Título: Language and the system : the closed world of Joseph Heller's fiction
Autores: Rojas, René
Fecha: 1994
Publicador: McGill University - MCGILL
Fuente:
Tipo: Electronic Thesis or Dissertation
Tema: Heller, Joseph -- Criticism and interpretation
Descripción: This is a study of the use of language in Joseph Heller's novels Catch-22, Something Happened, Good as Gold, God Knows and Picture This. Heller's fiction is characterized by self-negating sentences and logic, a repetitive story line and circular structure. Each novel concerns the relationship between people and language, but the relationship invariably is circular and inherently non-progressive.

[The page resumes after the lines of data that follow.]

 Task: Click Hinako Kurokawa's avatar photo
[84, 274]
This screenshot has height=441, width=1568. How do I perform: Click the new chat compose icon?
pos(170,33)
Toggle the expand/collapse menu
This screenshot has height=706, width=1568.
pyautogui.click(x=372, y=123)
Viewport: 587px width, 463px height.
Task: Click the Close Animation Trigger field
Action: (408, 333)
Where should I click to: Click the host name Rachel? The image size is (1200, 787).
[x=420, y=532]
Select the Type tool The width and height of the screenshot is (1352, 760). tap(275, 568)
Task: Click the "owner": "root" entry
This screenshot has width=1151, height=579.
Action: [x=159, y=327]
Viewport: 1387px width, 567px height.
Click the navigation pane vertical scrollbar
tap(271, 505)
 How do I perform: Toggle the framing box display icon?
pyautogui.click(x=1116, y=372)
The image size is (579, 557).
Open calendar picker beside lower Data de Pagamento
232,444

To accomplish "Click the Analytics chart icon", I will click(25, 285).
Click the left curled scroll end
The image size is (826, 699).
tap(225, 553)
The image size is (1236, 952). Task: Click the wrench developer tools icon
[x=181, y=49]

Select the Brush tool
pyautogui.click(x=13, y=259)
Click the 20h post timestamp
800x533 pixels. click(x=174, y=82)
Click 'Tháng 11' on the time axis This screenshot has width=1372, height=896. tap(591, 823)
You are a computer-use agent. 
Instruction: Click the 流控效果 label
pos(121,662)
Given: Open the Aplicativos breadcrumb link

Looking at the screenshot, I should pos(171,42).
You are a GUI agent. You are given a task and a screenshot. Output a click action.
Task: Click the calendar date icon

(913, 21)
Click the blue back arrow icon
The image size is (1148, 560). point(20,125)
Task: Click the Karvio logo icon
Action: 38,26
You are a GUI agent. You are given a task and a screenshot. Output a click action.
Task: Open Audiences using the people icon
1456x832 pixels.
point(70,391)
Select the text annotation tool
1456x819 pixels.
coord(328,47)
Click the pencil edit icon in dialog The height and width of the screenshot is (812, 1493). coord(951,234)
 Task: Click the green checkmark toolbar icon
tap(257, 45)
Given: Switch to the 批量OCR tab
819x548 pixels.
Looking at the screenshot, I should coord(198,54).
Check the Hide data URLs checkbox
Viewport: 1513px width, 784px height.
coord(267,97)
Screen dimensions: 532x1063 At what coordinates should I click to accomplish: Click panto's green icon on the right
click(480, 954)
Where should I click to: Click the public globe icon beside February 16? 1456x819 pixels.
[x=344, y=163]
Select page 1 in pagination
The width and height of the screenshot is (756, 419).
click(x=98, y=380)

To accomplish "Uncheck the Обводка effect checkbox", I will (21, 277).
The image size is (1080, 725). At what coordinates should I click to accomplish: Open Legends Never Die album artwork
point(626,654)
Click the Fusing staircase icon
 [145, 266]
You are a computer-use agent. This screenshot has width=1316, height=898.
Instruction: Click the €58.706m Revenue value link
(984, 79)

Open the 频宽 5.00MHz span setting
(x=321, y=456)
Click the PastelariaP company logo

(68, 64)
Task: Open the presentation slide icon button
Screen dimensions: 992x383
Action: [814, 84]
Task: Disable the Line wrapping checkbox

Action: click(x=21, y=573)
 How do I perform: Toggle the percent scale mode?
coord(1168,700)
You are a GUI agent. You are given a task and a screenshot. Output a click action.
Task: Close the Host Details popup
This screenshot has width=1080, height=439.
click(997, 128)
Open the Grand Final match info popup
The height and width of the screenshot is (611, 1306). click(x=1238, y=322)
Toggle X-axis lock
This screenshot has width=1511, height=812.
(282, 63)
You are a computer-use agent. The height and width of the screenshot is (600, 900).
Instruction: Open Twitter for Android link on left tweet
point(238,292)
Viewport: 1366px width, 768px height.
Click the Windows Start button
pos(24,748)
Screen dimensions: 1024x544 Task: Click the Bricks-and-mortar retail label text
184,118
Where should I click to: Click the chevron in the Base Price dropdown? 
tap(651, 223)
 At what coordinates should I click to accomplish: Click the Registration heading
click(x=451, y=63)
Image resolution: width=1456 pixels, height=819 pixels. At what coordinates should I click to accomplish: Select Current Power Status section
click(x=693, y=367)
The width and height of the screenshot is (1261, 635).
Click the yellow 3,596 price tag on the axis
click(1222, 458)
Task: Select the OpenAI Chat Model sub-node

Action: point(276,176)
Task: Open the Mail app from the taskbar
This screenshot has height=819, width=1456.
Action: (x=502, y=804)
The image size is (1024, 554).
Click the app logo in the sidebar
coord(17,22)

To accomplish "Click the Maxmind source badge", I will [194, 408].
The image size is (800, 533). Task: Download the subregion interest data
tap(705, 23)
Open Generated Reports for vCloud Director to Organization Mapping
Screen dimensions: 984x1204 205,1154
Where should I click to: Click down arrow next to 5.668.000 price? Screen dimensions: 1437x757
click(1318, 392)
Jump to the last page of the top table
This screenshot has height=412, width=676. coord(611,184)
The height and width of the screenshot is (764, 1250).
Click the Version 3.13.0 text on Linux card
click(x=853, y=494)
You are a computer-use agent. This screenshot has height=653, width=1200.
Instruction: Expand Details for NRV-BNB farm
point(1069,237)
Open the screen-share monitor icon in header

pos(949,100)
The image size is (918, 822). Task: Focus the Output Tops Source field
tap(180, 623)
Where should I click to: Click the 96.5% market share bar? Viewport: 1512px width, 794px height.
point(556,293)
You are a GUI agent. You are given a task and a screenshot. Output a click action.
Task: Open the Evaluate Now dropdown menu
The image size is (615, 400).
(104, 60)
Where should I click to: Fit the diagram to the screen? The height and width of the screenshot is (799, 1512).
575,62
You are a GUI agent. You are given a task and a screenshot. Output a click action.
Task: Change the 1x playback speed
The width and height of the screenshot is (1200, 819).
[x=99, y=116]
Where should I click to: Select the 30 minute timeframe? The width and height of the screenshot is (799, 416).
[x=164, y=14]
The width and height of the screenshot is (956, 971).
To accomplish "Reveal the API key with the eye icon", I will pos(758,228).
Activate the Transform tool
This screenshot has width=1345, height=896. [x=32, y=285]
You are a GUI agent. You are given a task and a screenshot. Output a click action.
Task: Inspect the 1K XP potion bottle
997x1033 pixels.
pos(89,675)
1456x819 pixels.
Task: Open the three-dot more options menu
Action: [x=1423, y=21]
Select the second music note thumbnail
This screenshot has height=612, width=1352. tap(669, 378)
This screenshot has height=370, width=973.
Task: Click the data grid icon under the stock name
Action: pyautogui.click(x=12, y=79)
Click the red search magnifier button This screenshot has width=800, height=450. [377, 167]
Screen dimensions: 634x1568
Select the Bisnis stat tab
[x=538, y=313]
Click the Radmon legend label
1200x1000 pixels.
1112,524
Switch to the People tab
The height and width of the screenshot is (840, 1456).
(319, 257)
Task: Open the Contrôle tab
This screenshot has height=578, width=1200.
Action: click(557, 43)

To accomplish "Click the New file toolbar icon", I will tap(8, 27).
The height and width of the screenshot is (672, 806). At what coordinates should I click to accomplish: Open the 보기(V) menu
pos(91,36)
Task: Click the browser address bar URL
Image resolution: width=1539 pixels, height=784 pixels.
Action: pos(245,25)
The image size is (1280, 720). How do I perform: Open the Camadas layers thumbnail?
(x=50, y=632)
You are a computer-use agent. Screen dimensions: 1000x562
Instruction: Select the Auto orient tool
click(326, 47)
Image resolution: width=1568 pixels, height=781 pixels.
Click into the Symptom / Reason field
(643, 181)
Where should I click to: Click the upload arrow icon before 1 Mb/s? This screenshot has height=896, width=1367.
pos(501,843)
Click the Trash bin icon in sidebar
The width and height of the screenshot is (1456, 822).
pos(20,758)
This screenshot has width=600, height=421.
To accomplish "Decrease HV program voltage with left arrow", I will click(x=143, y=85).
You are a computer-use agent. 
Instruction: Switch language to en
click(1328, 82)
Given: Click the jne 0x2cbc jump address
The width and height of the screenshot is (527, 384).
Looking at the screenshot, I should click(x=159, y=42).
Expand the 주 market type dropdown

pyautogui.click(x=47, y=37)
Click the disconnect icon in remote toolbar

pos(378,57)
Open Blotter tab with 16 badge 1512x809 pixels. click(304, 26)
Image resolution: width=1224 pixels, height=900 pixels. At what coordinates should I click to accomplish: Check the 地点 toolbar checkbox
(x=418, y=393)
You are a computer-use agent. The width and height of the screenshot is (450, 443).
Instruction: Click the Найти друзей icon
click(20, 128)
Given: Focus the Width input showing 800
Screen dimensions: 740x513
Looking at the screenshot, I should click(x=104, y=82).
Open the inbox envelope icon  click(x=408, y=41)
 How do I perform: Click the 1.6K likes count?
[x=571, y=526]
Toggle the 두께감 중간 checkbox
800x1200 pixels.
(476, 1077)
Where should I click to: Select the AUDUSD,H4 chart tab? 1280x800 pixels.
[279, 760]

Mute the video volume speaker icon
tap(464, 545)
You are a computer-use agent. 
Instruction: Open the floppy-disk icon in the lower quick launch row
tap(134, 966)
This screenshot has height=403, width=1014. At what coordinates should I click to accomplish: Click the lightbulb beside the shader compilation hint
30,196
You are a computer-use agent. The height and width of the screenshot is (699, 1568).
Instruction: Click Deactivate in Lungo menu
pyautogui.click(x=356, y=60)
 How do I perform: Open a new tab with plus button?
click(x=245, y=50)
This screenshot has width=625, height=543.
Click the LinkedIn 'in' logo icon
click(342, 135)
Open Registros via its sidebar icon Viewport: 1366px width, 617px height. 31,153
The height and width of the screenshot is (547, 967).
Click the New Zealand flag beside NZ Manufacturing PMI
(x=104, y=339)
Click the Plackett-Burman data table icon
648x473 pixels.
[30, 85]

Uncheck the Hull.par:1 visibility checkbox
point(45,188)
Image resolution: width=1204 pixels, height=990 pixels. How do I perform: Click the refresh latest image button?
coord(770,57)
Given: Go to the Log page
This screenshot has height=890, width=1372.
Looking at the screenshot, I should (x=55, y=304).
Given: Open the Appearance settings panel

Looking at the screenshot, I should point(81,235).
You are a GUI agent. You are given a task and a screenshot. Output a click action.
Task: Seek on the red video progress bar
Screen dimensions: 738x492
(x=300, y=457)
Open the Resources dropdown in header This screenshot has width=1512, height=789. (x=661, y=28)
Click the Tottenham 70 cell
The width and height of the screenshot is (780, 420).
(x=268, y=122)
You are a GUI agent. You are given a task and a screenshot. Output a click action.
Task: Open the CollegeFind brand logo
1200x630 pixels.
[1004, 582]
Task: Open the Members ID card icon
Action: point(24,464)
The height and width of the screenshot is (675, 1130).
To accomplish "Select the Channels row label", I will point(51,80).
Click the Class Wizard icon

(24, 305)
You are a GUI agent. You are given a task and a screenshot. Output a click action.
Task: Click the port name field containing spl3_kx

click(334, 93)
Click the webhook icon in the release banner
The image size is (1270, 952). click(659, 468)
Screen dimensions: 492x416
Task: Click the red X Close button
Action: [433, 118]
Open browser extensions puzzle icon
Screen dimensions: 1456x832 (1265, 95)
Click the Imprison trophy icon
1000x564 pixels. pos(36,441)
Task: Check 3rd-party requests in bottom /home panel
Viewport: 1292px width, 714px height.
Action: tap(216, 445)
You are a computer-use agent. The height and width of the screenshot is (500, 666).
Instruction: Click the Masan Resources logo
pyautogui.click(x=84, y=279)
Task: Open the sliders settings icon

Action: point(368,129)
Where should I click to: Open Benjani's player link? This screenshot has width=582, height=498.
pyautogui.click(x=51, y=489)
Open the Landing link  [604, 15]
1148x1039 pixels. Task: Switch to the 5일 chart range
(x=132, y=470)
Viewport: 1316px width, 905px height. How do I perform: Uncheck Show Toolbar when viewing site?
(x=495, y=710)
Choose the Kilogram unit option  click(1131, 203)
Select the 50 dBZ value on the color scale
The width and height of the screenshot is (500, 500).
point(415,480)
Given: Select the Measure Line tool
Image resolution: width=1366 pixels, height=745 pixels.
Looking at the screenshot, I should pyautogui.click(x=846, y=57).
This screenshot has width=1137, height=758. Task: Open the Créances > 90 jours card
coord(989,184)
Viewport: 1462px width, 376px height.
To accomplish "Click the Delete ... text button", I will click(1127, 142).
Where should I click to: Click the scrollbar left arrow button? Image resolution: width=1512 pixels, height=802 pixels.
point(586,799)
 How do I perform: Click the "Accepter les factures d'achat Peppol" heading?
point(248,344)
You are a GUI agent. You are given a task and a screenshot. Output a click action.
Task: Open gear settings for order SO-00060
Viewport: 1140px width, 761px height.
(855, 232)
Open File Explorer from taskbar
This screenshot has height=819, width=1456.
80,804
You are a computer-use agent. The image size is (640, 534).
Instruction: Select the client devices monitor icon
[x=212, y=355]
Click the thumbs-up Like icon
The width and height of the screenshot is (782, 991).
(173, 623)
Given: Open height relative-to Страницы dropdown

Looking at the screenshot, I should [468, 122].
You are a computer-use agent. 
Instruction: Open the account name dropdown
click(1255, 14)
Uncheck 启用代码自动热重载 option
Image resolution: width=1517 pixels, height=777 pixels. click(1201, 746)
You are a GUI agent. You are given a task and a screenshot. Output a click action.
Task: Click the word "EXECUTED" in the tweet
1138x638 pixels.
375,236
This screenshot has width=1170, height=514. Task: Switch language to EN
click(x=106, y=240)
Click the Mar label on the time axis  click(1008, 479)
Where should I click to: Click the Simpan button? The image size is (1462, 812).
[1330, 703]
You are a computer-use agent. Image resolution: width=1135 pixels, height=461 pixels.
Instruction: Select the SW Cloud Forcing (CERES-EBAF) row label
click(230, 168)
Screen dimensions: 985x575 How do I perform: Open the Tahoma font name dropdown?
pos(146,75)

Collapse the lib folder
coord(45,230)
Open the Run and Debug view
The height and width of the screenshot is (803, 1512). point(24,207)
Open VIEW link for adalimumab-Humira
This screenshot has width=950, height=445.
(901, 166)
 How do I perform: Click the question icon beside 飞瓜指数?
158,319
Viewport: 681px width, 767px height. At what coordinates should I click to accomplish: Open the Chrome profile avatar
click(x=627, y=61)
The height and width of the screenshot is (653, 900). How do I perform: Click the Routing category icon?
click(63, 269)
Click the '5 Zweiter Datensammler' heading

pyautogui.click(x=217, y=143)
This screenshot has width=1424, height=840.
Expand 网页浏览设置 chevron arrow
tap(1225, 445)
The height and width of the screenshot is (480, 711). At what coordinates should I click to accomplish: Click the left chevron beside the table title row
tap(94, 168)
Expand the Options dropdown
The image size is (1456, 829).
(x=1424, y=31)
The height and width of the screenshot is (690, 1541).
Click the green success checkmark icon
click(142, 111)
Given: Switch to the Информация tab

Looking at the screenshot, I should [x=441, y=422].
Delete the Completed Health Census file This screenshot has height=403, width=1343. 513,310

The separation between people and language, analogous to the separation between existence and expression, is the basis for Heller's thematics.
Joseph Heller is a novelist who writes about language. Heller's novels all contain or evoke a common system characterized by self-containment and self-reference. In this system, language and literature are self-referential. It is implicit within Heller's writing that literature is a self-contained, non-progressive system, and consequently, it cannot yield a conclusive resolution. The self-contained system of his novels becomes analogous for literature, language, and finally knowledge. Definitive knowledge, being a derivative of language, is impossible. Eventually, Heller's fiction allows no final resolution because of the inconclusive nature of language itself.